Our once sleepy little downtown has experienced a tremendous renaissance over the past 20 years becoming a mecca for activities and cultural urban experiences.
With over 25,000 people working in the fields of healthcare, natural resources, high-tech, legal, retail, hospitality, startups, banking and call center – to name a few – opportunities for employment are finally catching up with our city’s stature as a great place to live and raise a family.
Once a place that turned out the lights at 5:00 p.m., downtown plays host to 125 eateries and bars, phenomenal entertainment venues, a retail center expanding its footprint, and an ever-growing bustle of activity on the sidewalks.

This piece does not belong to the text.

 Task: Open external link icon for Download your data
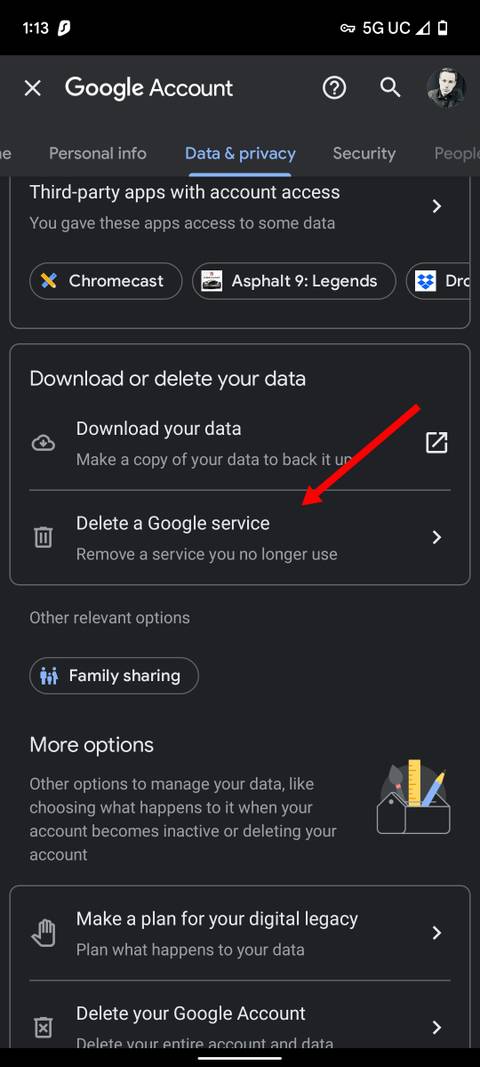(x=436, y=442)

This did not happen by accident. Twenty some years ago business and community leaders’ downtown were faced with a dangerous downward spiral not uncommon to urban centers at that time. However, a group of business and community leaders refused to throw in the towel.
It was from that precipice that our organization was birthed with the mission of sustaining and growing the downtown economy by focusing on the basics: cleanliness, safety and vibrancy. Planting, cleaning, patrolling, promoting and supporting existing businesses, recruiting new ones, advocating on behalf of economic development, and addressing urban challenges remain our focus.
All of this is made possible by the time, talent and money provided from the property owners and businesses in downtown and the surrounding region that understand the important role a thriving metropolitan core plays to the economic and social well-being of the greater region.
We are in the early stages of another renaissance: a $65 million expansion of our Convention Center is wrapping up and design work is just beginning on a $60 million rebirth of Riverfront Park.
This summer doors will open at the new $138 million Grand Hotel. The Ridpath housing renovation project edges closer to completion. Development in Kendall Yards races to meet commercial and housing demands. International retail prospects are setting their sights on downtown. Dozens of exciting renovation and new construction projects will break ground or cut ribbons.
Washington State University and University of Washington plan to expand medical school and related life sciences slots in the University District.
Parking meter revenues will continue to fund aesthetic improvements in the core as well as freeway entry points onto Division. Reconstruction of the Lincoln/Monroe Corridor will begin.
In 20 years, we have created a foundation for the future that gives us much to be optimistic about.